What needs to be done: As written and without pictures, set down the lines from the one that contains "Task: Click the Scope column header" through the end of the data.

::::::::::

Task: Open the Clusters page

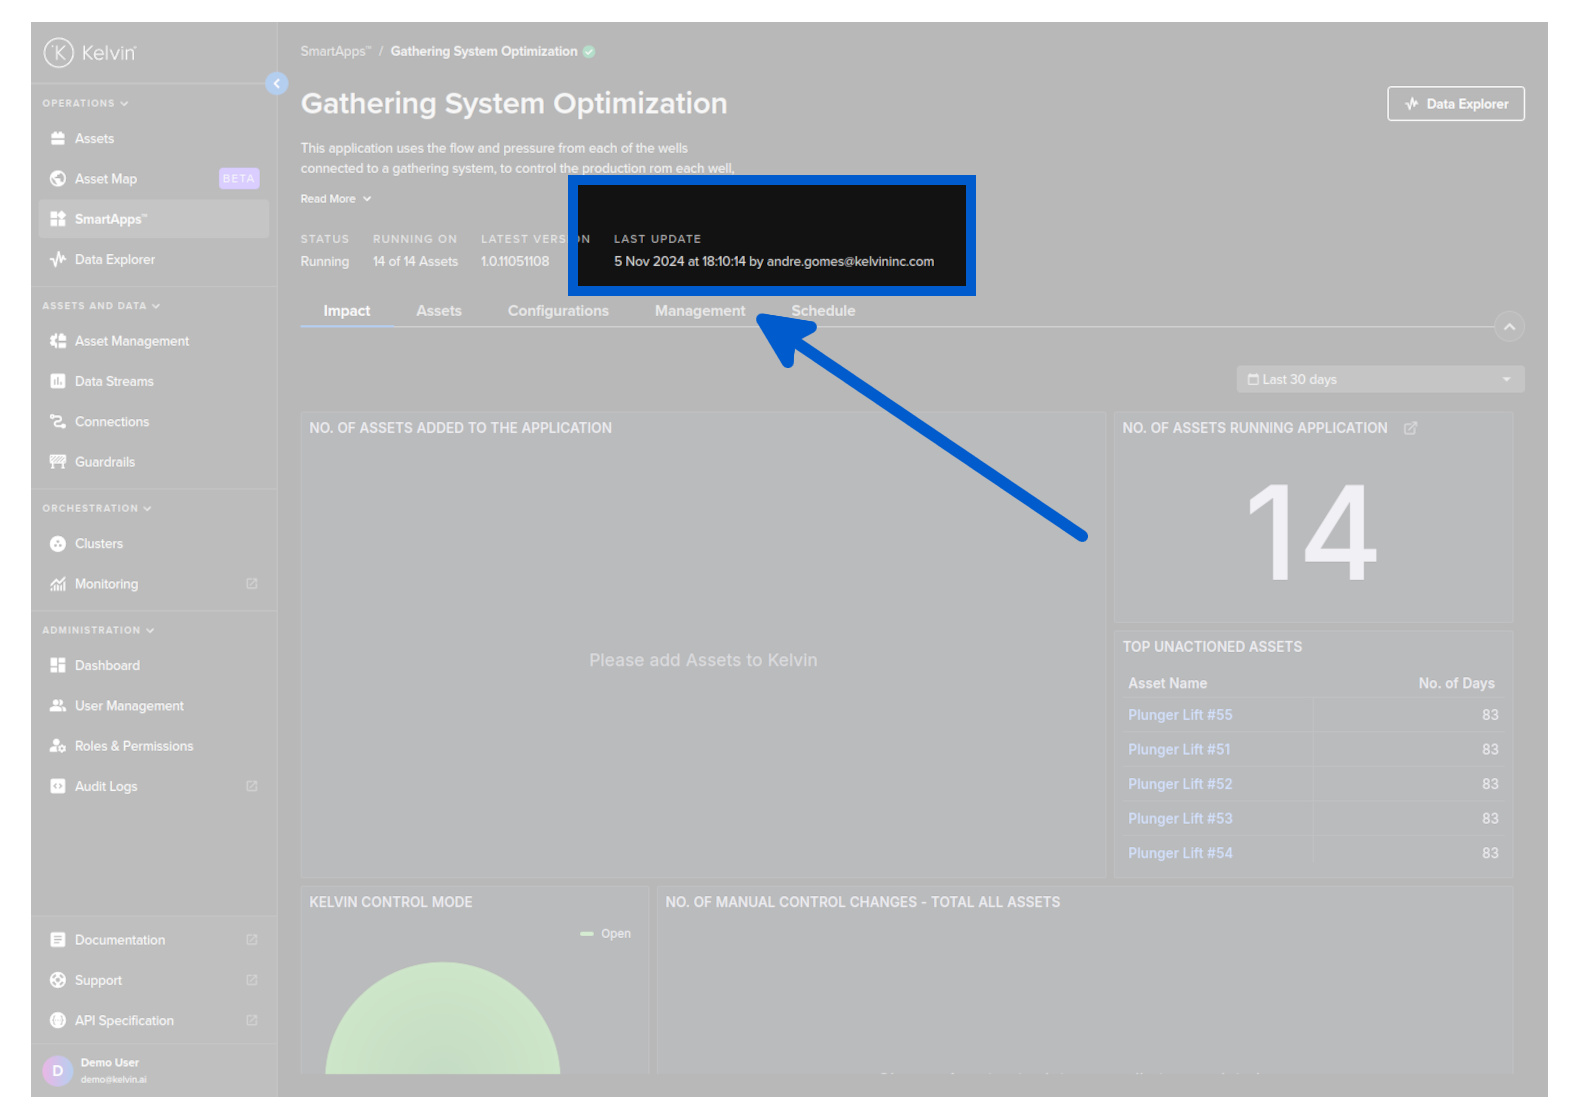Action: coord(98,544)
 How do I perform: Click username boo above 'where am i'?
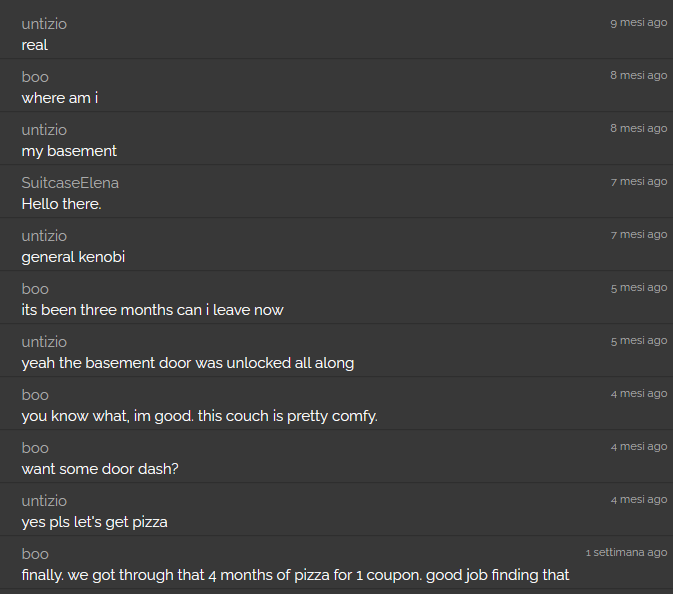pyautogui.click(x=35, y=77)
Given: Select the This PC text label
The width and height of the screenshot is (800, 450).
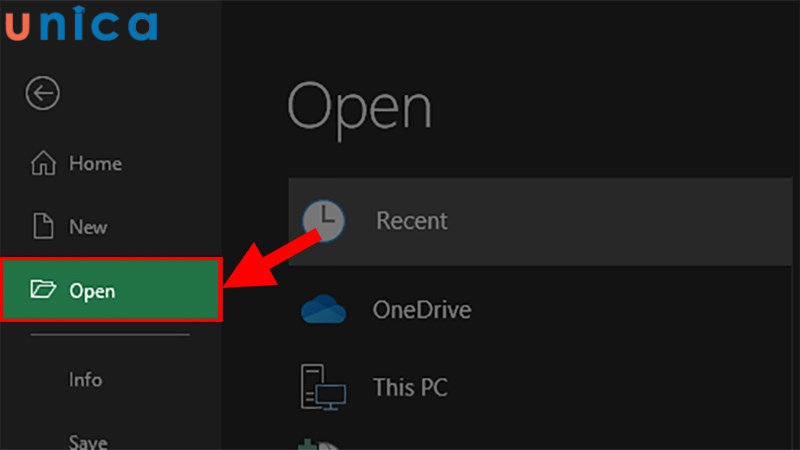Looking at the screenshot, I should tap(410, 386).

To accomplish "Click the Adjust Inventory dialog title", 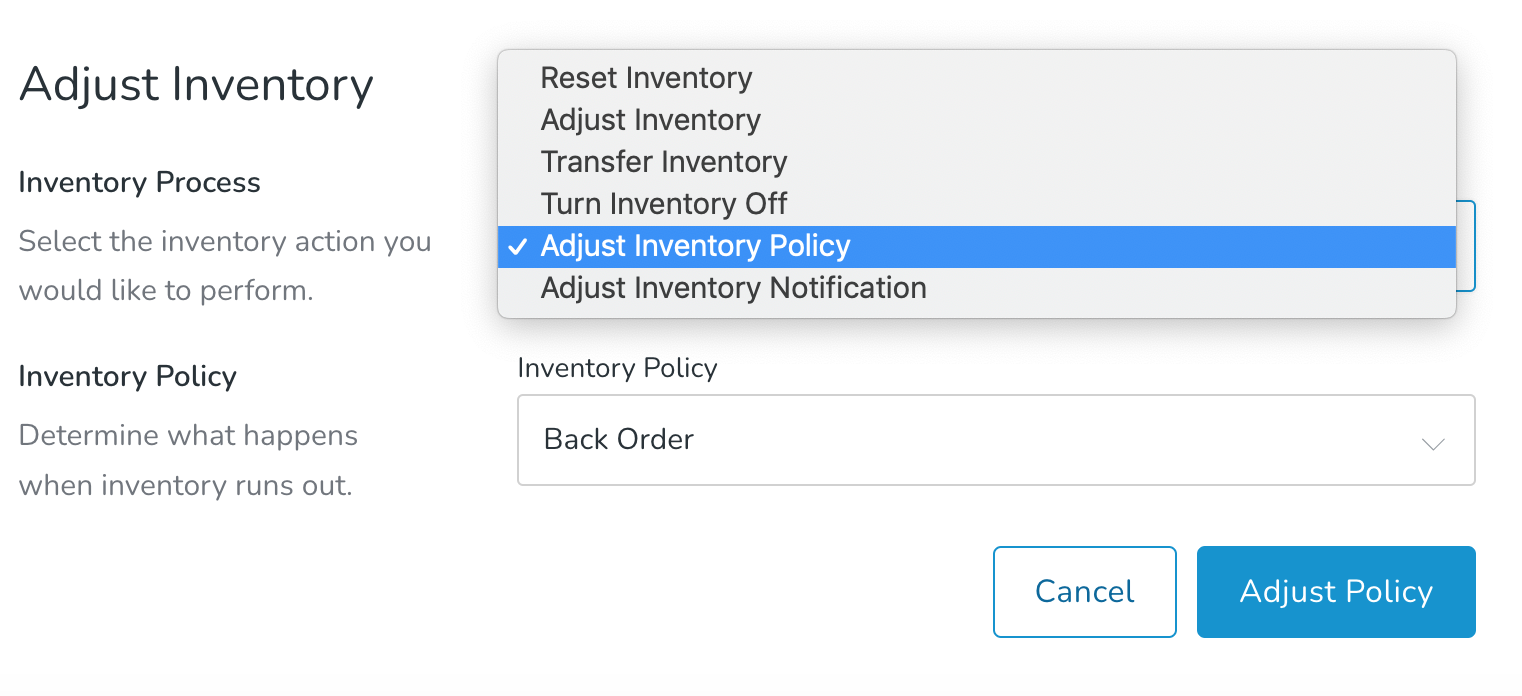I will 196,85.
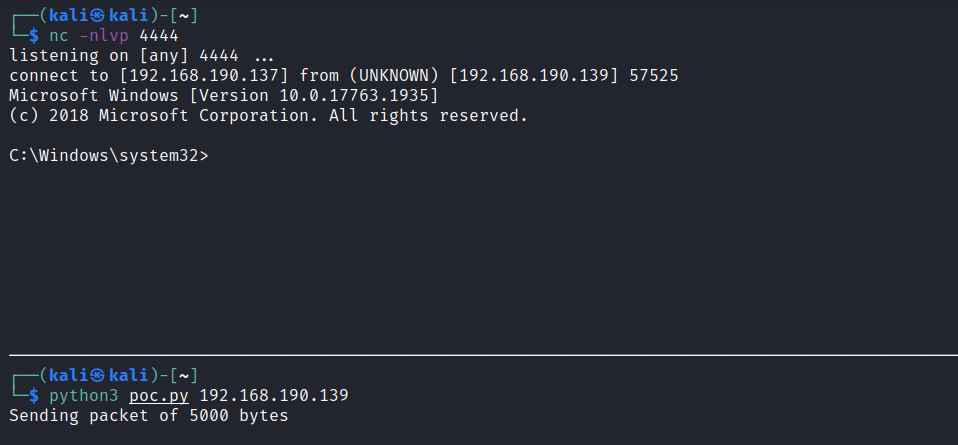958x445 pixels.
Task: Click the horizontal divider between terminal panes
Action: click(x=479, y=355)
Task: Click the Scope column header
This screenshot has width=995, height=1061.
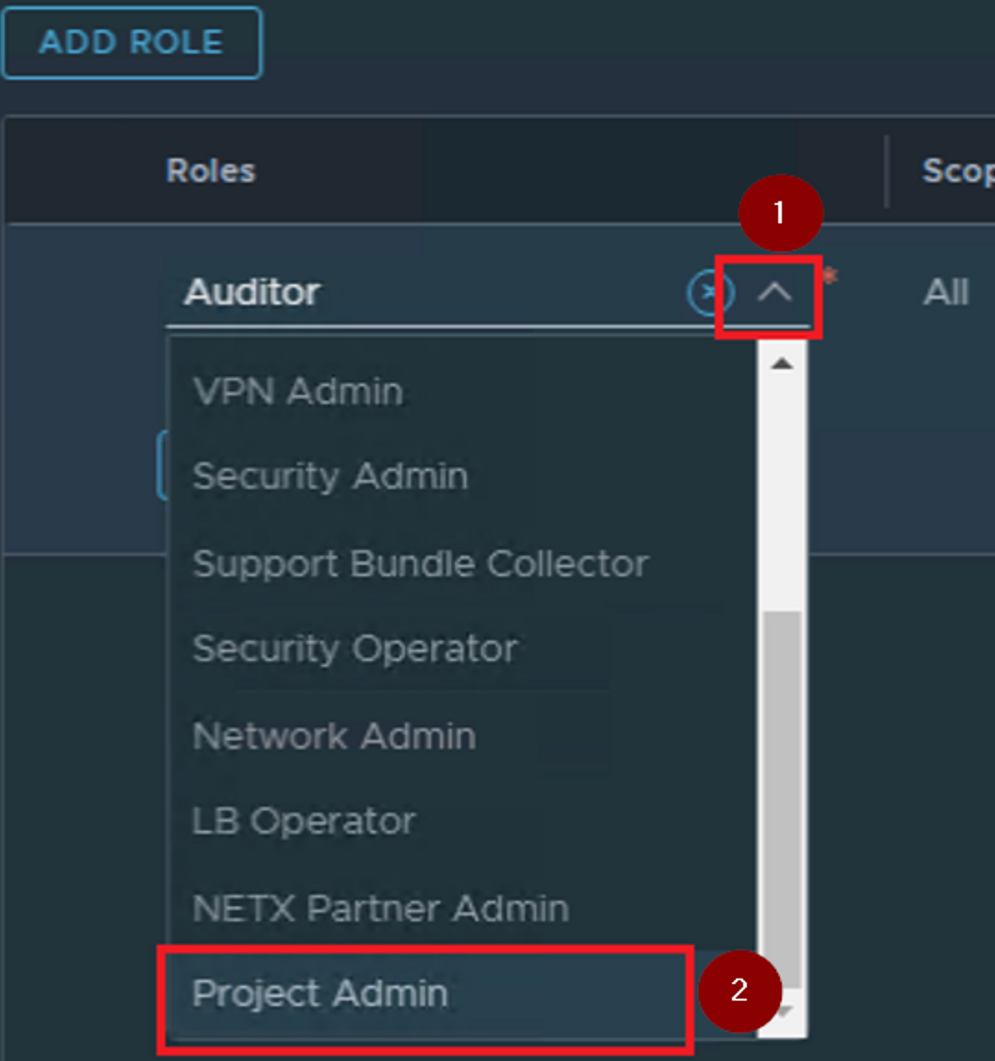Action: [x=957, y=171]
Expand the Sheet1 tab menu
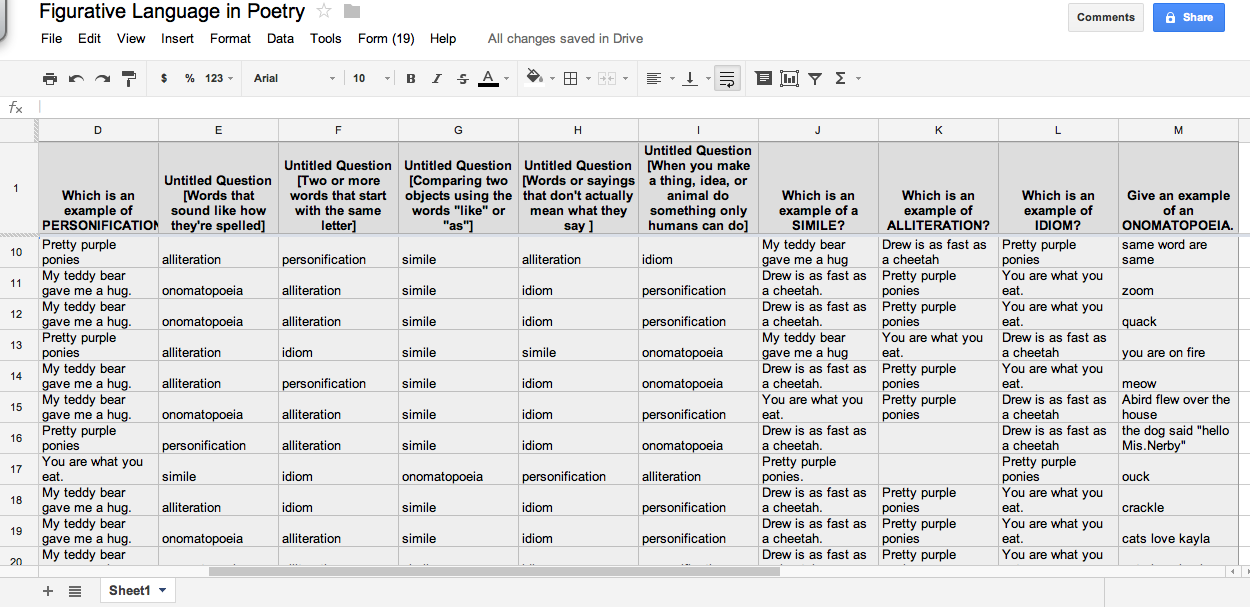The width and height of the screenshot is (1250, 607). tap(160, 590)
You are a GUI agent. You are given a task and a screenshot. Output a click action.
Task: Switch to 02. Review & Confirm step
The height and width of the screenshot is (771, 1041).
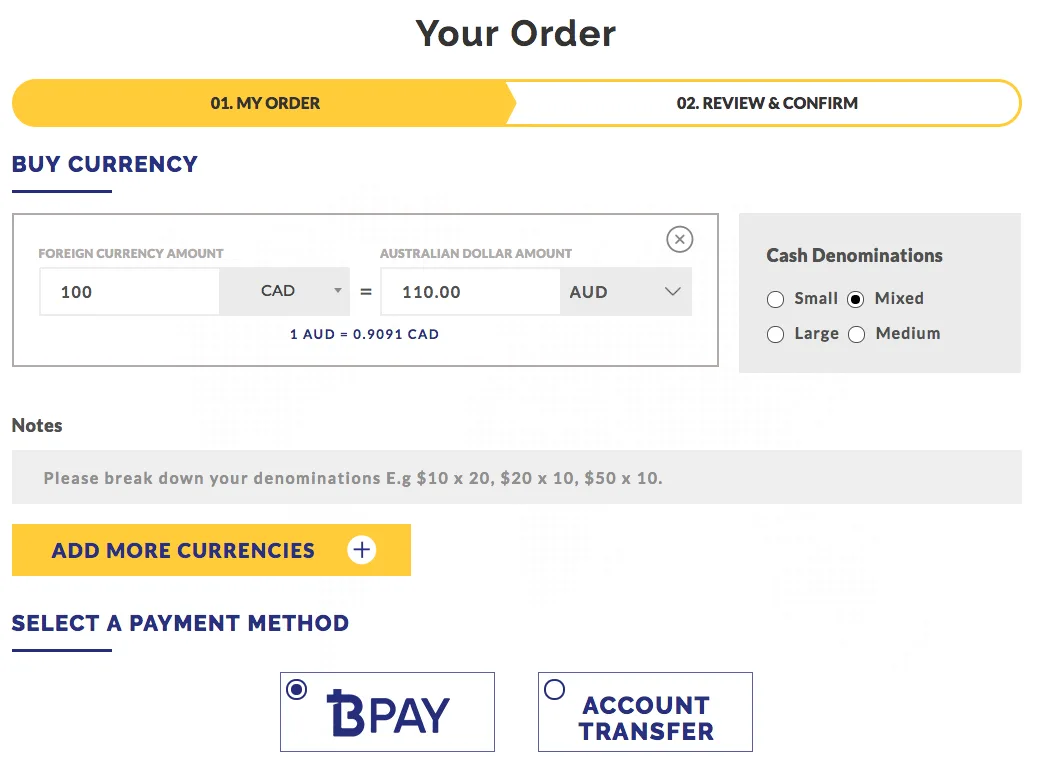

::::::::::

Task output:
Task: Click the Scope column header
This screenshot has width=995, height=1061.
Action: [x=957, y=171]
Expand the Sheet1 tab menu
The width and height of the screenshot is (1250, 607). tap(160, 590)
You are a GUI agent. You are given a task and a screenshot. Output a click action.
Task: Switch to 02. Review & Confirm step
The height and width of the screenshot is (771, 1041).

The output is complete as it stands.